Singapore - Asian shares edged down on Tuesday as fears about the ability of politicians on either side of the Atlantic to tackle huge debt burdens sapped investors' confidence in the outlook for Western economies.
The yen weakened as safe-haven demand for the Japanese currency slackened, but the dollar held on to gains and equity volumes were thin, indicating that risk aversion remained high.
The failure on Monday of a "super committee" of US lawmakers to reach agreement on a deficit-cutting plan was another blow to market confidence already hammered for weeks by Europe's inexorably worsening sovereign debt crisis.
US stocks fell around 2% on Monday, following sharp falls in Europe, and commodities also slumped on concerns that the chances of a global recession are rising.
"The S&P index has broken sharply lower and looks technically pretty dire, despite more OK data as the Chicago Fed index bounced slightly and the overhang of unsold homes dipped back to a lower but still high 8 months," said Kit Juckes, head of foreign exchange research at Societe Generale.

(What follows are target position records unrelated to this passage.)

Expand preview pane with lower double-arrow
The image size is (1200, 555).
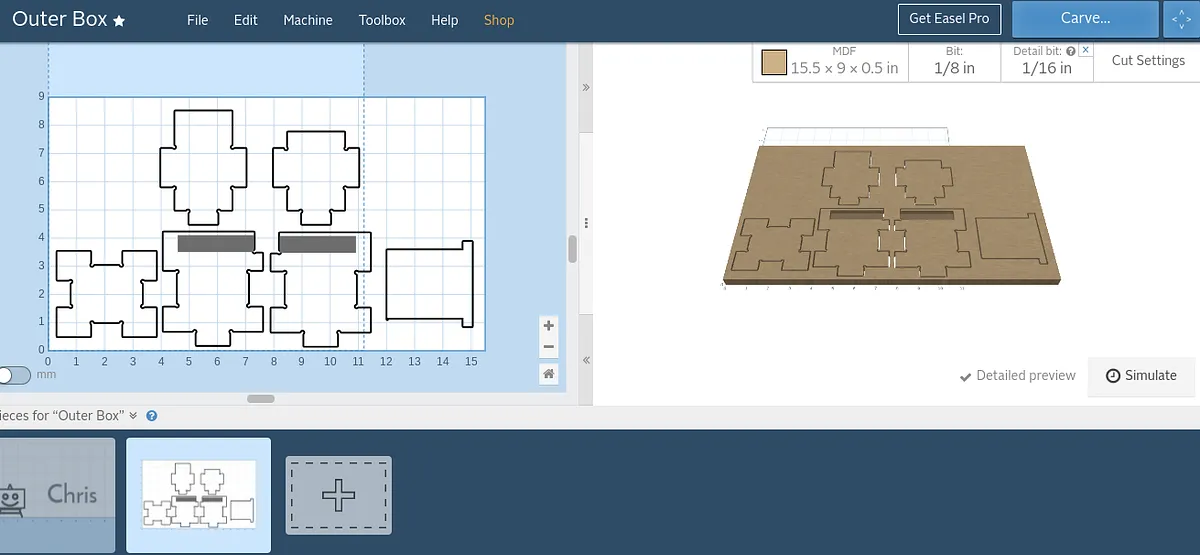(x=586, y=360)
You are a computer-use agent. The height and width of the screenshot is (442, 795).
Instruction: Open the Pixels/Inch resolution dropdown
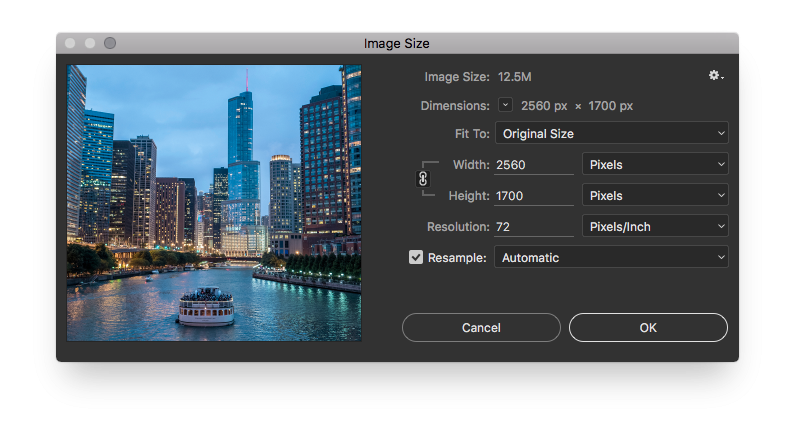(x=655, y=227)
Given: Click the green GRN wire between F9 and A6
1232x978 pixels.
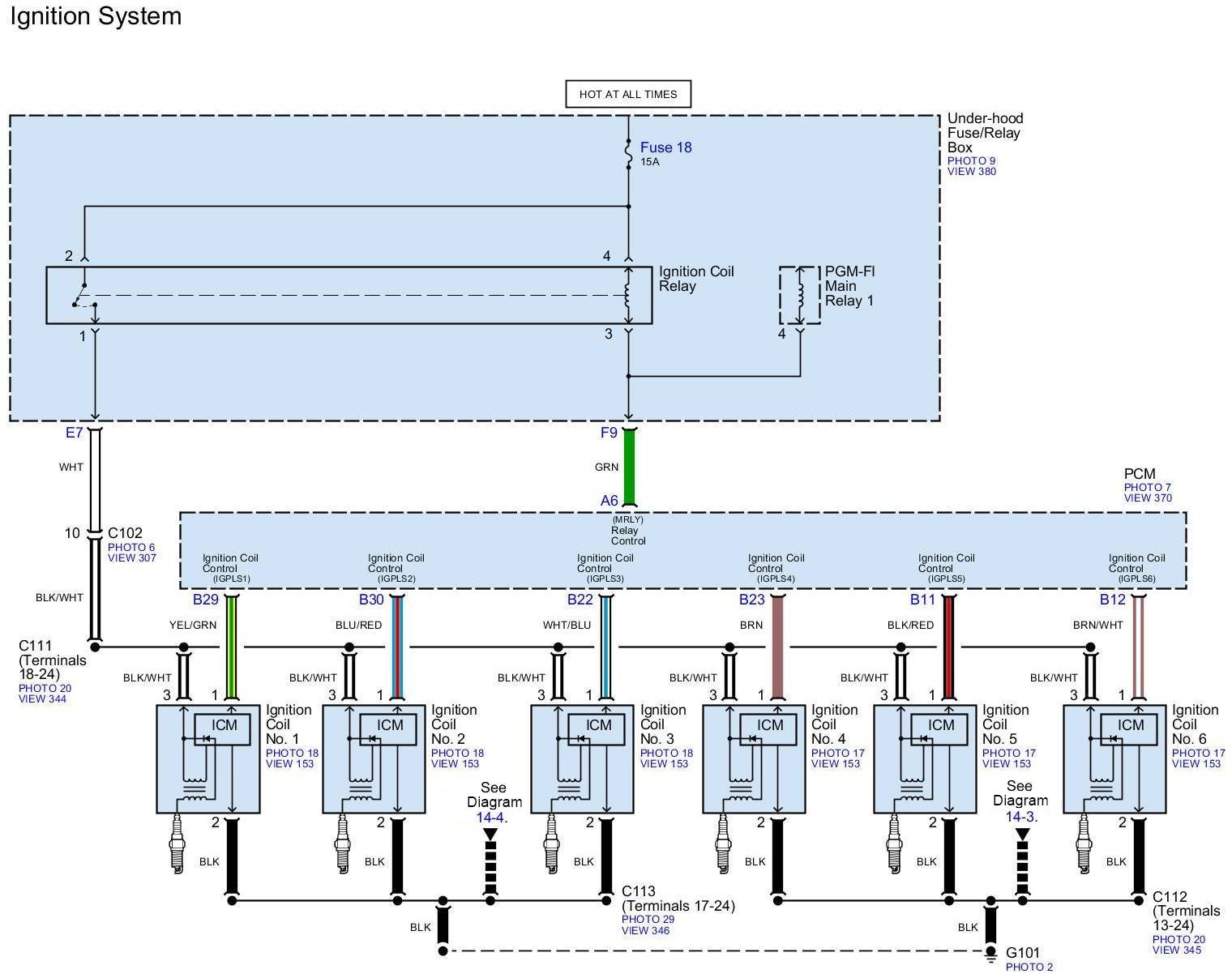Looking at the screenshot, I should click(x=628, y=467).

Investors' jangled nerves were soothed somewhat in Asia when Standard and Poor's and Moody's, two of the big three ratings agencies, said the deficit committee's failure would not trigger an immediate downgrade of the US credit rating.
Japan's Nikkei share average opened down 1%,, hitting its lowest level in 8 months, then pared losses but then slipped again, shedding 0.7%.
MSCI's broadest index of Asia Pacific shares outside Japan fell 0.4 percent, putting it in negative territory for the sixth successive session.
Debt woes
The news that a Congressional committee of six Republicans and six Democrats had abandoned their efforts to reach a deal on reducing the United States' ballooning deficit had been expected, but nonetheless reinforced investors' perceptions that Washington politicians are too divided to deal with the debt problem.
It came as the eurozone's crisis crept ever closer to the heart of the continent, with the risk premiums on Spanish, French, Italian and Belgian government bonds rising after Moody's warned that France's triple-A credit rating was under threat.
"The tightening of credit conditions and pro-cyclical bias of fiscal policy means that the global economy is at serious risk of returning to recession when it has singularly failed properly to recover from the last recession," said Russell Jones, head of global rates strategy at Westpac, in a note.
"Europe is already effectively there. But Japan and the US are looking increasingly likely to follow suit."
Asian credit markets reflected the cautious mood, with spreads widening by 3-4 basis points.
The euro edged up to around $1.35 on Tuesday and the dollar held firm after jumping on Monday. Ironically, the US currency has been boosted by the debt worries because it remains investors' preferred safe haven in times of market volatility.
But demand weakened for the yen, another safe-haven currency, which eased about 0.2% to around ¥77.06 to the dollar and around 0.4% against the euro to near ¥104.0.
In commodities markets, copper rose almost 2% after a three-day slide that had taken it close to its lowest levels in a month on worries that the darkening economic outlook would crimp industrial demand.
There were more modest rebounds for other commodities, with gold rising 0.4% to around $1 685 an ounce and US crude gaining 0.2% to climb above $97 a barrel.